Pavlick Dean C1,Frampton Garrett M1,Ross Jeffrey R23

Affiliation:

1. Department of Computational Discovery, Foundation Medicine, Inc. , Boston, MA , United States

2. Department of Pathology, Foundation Medicine, Inc. , Boston, MA , United States , and

3. Departments of Pathology, Medicine (Oncology), and Urology, Upstate Medical University , Syracuse, NY , United States

Abstract

Abstract Despite recent efforts to issue clinical guidelines outlining strategies to define the pathogenicity of genomic variants, there is currently no standardized framework for which to make these assertions. This review does not present a step-by-step methodology, but rather takes a holistic approach to discuss many aspects which should be taken into consideration when determining variant pathogenicity. Categorization should be curated to reflect relevant findings within the scope of the specific medical context. Functional characterization should evaluate all available information, including results from literature reviews, different classes of genomic data repositories, and applicable computational predictive algorithms.
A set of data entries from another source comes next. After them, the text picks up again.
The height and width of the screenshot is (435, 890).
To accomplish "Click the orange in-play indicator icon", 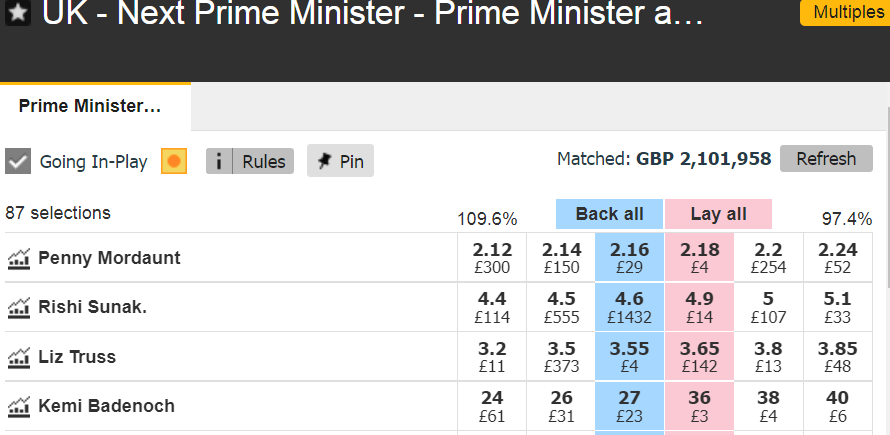I will pos(174,162).
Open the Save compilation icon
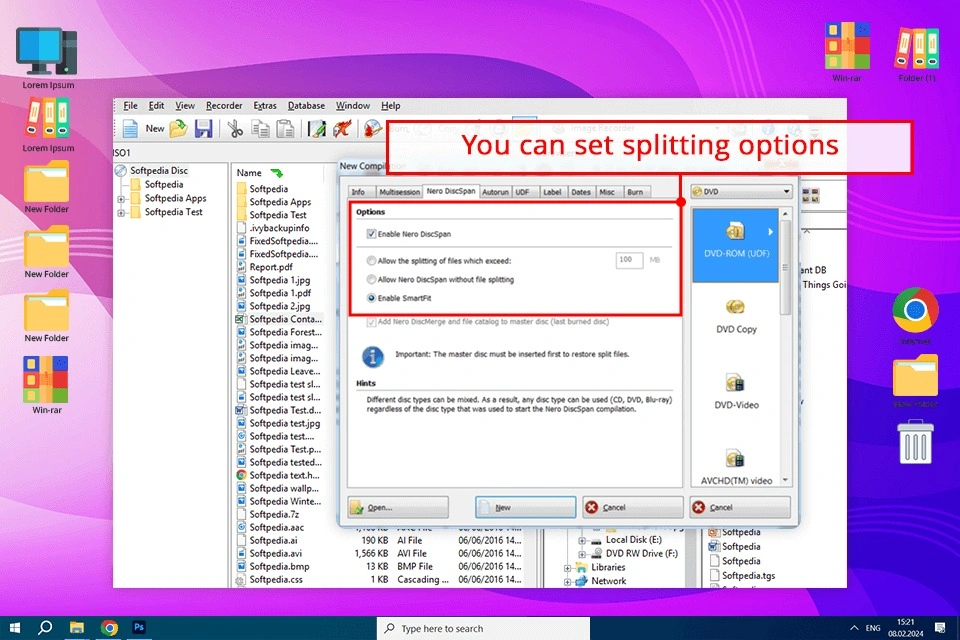 [205, 128]
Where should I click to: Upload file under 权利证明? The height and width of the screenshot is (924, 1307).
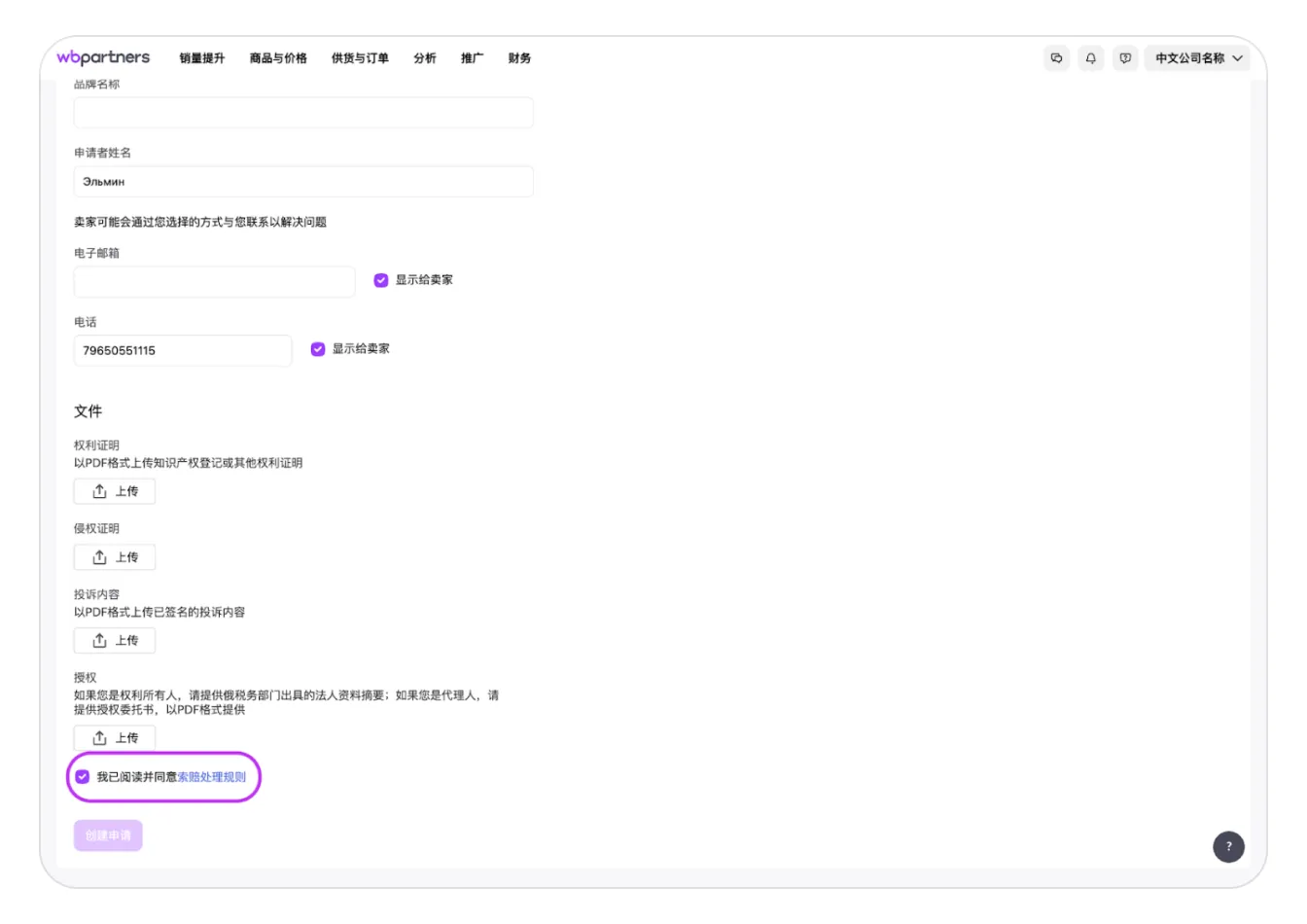point(115,491)
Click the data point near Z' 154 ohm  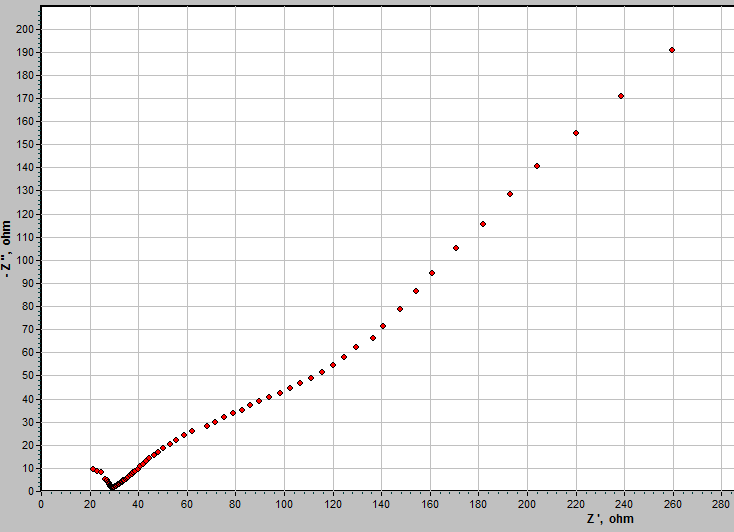point(416,291)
This article further proposes a multidimensional view to infer pathogenic status from many genomic measurements across multiple axes. Notably, tumor suppressors and oncogenes exhibit fundamentally different biology which helps refine the importance of effects on splicing, mutation interactions, copy number thresholds, rearrangement annotations, germline status, and genome-wide signatures. Understanding these relevant datapoints with thoughtful perspective could aid in the reclassification of variants of unknown significance (VUS), which are ambiguously understood and currently have uncertain clinical implications. Ongoing assessments of VUS examining these relevant biological axes could lead to more accurate classification of variant pathogenicity interpretation in diagnostic oncology.